▶ **ACTIVITY**: Please print the entries below exactly, from the line with "For every named" through the line with "[menuitem] (93, 150)", including both of those lines and leaving out all others.

Records from a collection
[Start of Attachment]

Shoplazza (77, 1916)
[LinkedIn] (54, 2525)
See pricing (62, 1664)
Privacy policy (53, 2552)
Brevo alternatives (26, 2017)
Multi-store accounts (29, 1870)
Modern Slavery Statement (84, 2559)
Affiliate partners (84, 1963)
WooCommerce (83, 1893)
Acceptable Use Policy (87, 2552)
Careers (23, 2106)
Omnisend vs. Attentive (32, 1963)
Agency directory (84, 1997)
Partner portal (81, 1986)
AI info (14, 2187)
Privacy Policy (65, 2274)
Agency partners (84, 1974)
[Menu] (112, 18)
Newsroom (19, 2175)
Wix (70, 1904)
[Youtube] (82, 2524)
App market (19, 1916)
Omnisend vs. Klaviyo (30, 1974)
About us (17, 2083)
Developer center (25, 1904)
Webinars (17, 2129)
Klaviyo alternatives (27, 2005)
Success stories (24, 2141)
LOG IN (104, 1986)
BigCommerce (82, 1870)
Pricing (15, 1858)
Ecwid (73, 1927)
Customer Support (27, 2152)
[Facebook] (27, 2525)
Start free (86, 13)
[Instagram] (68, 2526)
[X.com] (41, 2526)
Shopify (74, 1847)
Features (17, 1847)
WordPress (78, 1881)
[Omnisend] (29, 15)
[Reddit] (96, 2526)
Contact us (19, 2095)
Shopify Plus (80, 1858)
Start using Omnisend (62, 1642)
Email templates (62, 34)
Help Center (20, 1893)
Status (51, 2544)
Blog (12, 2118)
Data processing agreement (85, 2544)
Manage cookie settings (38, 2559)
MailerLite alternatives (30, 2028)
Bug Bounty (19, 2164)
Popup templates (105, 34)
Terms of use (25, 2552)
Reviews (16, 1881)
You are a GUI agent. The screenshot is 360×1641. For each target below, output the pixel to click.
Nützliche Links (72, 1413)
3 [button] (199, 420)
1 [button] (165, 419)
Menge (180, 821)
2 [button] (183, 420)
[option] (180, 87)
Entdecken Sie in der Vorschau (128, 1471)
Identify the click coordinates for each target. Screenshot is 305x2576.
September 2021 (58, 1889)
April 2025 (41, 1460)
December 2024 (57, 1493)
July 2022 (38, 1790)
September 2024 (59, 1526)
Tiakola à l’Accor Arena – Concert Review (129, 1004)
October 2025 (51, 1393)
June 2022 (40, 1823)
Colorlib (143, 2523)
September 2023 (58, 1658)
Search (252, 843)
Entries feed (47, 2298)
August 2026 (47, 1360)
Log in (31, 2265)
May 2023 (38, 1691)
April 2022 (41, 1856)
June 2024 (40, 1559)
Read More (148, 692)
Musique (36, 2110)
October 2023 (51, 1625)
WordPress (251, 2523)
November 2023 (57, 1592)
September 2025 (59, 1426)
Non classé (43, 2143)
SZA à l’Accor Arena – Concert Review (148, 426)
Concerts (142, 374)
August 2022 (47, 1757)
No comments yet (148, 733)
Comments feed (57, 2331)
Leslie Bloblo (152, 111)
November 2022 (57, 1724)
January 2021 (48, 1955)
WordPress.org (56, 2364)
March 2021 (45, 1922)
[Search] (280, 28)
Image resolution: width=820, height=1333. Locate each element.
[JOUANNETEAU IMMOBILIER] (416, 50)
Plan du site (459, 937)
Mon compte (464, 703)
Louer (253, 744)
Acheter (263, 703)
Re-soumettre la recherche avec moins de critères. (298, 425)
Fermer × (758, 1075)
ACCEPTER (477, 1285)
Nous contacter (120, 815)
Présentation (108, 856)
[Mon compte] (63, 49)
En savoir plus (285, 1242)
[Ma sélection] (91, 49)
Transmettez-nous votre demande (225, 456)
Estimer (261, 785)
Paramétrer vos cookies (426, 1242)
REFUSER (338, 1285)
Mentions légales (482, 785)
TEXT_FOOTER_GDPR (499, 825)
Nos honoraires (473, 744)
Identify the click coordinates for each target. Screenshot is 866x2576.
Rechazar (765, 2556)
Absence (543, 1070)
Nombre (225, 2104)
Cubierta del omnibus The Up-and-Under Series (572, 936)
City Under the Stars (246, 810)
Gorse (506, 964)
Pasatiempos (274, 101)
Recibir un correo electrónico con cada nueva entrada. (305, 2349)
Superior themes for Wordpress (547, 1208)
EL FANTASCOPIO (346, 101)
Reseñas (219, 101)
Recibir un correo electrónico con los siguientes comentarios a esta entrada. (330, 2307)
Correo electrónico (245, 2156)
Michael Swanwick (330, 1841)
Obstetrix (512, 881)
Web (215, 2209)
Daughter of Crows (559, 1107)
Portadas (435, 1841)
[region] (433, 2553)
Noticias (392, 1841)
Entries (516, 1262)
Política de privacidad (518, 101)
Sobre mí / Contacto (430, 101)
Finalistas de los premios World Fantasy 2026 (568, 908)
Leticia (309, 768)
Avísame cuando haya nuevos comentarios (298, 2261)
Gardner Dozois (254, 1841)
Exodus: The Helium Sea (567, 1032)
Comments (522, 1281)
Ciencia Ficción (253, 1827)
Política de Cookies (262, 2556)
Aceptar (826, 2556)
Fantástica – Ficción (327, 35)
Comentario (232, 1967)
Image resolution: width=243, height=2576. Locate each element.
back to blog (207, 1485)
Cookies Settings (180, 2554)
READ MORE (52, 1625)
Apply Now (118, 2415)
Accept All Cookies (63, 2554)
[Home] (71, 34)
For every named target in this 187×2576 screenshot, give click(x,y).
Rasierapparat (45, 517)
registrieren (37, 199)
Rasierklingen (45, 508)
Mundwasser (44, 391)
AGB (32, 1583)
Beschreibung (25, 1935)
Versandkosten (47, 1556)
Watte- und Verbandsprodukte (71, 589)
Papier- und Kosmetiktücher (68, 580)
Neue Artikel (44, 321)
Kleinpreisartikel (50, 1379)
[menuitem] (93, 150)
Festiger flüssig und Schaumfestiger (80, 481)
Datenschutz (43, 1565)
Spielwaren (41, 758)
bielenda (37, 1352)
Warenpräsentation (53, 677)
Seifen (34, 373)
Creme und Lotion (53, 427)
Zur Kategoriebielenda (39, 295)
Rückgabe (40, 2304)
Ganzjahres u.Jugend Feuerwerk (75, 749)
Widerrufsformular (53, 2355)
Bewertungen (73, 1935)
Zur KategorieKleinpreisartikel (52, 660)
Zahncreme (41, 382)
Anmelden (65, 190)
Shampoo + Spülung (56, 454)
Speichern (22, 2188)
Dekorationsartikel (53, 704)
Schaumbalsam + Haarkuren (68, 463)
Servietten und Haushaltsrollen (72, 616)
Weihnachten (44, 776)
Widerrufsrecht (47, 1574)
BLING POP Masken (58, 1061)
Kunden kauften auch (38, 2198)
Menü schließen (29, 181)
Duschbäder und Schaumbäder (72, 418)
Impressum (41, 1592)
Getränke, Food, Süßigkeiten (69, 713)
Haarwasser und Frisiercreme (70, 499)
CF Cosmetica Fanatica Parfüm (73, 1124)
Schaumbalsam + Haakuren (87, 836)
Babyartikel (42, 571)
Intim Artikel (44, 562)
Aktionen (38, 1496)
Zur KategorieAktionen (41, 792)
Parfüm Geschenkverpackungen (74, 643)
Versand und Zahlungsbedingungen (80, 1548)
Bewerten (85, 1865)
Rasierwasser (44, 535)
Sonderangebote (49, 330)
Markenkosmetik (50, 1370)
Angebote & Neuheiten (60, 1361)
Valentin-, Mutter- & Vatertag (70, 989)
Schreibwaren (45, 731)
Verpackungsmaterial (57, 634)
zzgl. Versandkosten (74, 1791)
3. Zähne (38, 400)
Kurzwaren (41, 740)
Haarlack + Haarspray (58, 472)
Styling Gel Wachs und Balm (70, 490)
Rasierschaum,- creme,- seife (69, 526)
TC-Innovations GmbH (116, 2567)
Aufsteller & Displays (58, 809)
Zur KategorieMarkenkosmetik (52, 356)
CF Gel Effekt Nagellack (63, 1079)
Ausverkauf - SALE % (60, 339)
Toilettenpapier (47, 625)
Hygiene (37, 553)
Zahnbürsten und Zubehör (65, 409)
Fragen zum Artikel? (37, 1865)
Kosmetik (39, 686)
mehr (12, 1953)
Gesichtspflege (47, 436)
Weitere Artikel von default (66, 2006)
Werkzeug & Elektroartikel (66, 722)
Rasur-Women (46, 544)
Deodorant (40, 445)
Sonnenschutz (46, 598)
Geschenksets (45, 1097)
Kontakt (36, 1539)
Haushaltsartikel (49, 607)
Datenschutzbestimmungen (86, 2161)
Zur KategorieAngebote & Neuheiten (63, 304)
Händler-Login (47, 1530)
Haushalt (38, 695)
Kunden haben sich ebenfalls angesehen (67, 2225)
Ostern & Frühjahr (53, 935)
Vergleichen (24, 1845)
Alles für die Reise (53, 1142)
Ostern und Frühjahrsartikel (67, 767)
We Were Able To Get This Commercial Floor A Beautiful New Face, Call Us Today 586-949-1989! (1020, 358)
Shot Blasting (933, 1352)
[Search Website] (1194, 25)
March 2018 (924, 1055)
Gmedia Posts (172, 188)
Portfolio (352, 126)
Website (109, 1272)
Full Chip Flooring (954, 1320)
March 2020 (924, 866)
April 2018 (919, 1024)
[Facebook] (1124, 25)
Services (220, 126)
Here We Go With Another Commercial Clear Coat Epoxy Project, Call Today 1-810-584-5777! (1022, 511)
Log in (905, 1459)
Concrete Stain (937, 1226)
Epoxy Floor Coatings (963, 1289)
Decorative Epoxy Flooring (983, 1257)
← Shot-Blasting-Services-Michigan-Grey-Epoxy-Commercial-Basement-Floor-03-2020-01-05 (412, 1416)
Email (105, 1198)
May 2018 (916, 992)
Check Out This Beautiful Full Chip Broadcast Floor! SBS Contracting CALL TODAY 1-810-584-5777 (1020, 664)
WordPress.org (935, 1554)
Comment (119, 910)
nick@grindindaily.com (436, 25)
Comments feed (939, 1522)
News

[End of Attachment]

▶ **TASK RESPONSE**:
For every named target in this 187×2576 screenshot, give click(x,y).
Rasierapparat (45, 517)
registrieren (37, 199)
Rasierklingen (45, 508)
Mundwasser (44, 391)
AGB (32, 1583)
Beschreibung (25, 1935)
Versandkosten (47, 1556)
Watte- und Verbandsprodukte (71, 589)
Papier- und Kosmetiktücher (68, 580)
Neue Artikel (44, 321)
Kleinpreisartikel (50, 1379)
[menuitem] (93, 150)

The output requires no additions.